Class versus Object
Object Real world objects shares 2 main characteristics, state and behaviour. Humans have state (name, age) and behaviour (running, sleeping). Cars have state (current speed, current gear) and behaviour (applying brake, changing gear). Software objects are conceptually similar to real-world objects: they too consist of state and related behaviour. An object stores its state in fields and exposes its behaviour through methods.
Singleton Object By defining a class as a Singleton you are changing a class into an object. Defining a class as a singleton removes the ability of the class to generate many instances of itself.

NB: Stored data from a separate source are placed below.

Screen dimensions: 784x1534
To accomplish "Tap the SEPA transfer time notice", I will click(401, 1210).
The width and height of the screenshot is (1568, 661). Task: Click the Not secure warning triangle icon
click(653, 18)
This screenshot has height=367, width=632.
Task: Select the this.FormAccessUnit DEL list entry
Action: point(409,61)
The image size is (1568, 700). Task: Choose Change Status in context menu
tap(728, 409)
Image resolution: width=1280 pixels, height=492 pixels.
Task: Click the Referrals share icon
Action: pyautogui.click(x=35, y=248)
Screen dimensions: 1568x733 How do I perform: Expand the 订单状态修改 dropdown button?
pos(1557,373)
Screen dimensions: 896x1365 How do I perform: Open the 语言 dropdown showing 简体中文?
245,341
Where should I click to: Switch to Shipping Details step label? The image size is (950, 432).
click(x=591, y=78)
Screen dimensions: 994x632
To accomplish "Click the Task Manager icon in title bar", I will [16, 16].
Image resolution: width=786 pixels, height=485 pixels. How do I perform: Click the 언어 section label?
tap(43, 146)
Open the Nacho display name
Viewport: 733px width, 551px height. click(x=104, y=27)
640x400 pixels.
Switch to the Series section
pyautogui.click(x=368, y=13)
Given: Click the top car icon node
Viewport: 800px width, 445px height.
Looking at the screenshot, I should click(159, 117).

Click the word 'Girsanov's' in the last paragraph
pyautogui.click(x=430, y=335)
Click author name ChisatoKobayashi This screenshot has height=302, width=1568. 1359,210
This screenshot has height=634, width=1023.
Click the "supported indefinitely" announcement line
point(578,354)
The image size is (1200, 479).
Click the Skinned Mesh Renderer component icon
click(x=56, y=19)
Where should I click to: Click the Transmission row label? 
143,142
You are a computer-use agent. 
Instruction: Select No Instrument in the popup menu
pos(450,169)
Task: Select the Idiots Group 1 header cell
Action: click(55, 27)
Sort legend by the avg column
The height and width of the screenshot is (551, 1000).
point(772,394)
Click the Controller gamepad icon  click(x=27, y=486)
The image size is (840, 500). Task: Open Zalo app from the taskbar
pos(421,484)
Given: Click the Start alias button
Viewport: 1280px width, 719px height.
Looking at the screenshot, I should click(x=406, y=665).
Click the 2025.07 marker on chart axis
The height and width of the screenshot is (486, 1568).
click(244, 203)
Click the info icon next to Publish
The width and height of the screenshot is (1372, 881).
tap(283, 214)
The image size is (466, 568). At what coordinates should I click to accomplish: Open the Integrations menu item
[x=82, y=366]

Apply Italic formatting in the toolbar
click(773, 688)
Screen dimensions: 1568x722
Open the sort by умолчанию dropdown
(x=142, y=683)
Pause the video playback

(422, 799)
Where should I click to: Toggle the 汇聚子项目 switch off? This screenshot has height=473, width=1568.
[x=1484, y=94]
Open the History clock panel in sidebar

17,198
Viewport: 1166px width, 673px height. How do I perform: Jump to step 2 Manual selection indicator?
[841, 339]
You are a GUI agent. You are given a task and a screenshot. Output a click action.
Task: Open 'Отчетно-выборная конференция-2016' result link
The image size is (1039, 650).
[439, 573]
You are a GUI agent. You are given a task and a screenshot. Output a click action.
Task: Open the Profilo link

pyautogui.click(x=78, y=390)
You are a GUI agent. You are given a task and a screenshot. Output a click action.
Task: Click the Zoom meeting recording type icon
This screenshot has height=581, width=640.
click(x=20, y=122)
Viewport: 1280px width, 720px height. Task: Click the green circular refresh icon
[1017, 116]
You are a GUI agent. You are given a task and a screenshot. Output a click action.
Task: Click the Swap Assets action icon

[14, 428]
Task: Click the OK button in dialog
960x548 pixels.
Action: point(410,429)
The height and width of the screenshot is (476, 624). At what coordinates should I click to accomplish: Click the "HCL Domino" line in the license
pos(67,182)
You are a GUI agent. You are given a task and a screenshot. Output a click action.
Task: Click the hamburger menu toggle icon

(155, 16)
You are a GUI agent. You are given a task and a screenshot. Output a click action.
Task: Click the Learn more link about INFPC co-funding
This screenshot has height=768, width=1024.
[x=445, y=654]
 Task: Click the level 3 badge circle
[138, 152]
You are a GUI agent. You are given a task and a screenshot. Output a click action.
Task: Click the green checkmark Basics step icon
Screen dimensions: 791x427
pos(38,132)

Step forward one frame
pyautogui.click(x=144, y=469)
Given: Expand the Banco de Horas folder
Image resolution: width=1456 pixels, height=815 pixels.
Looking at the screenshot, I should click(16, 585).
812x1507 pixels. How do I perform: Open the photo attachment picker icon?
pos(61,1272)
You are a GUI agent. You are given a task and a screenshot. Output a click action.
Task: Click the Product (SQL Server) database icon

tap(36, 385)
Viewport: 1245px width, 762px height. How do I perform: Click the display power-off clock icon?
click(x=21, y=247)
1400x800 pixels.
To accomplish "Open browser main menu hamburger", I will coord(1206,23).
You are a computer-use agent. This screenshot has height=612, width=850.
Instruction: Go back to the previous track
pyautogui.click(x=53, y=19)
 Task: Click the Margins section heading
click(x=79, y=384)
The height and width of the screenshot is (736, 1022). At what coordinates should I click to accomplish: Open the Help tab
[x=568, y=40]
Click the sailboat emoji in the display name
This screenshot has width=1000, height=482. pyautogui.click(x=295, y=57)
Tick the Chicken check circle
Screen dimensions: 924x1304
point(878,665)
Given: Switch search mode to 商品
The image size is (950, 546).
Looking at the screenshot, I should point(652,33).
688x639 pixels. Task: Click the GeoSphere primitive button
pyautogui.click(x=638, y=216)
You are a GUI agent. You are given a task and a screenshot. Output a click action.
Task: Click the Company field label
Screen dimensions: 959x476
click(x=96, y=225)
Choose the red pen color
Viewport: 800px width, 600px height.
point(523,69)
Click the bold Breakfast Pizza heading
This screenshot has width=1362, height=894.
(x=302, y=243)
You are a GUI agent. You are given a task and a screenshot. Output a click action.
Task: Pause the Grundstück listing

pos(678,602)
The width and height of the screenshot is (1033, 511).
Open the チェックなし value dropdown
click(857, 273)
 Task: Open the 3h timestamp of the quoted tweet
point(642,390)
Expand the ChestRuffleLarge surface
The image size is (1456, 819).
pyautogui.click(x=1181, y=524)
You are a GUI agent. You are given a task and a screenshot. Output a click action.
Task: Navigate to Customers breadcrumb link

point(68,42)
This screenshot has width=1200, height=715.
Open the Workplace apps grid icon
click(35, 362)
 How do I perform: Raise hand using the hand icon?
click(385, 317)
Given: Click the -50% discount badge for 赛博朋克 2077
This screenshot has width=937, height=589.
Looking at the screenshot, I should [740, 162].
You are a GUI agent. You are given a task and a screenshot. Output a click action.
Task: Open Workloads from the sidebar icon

Class Class is a “template” / “blueprint” that is used to create objects. Basically, a class will consists of fields, static fields, methods, static methods and constructors. Fields are used to hold the state of the class (e.g. the name of Student object). Methods are used to represent the behaviour of the class (e.g. how a Student object is going to stand-up). Constructors is used to create a new Object as an Instance of the Class.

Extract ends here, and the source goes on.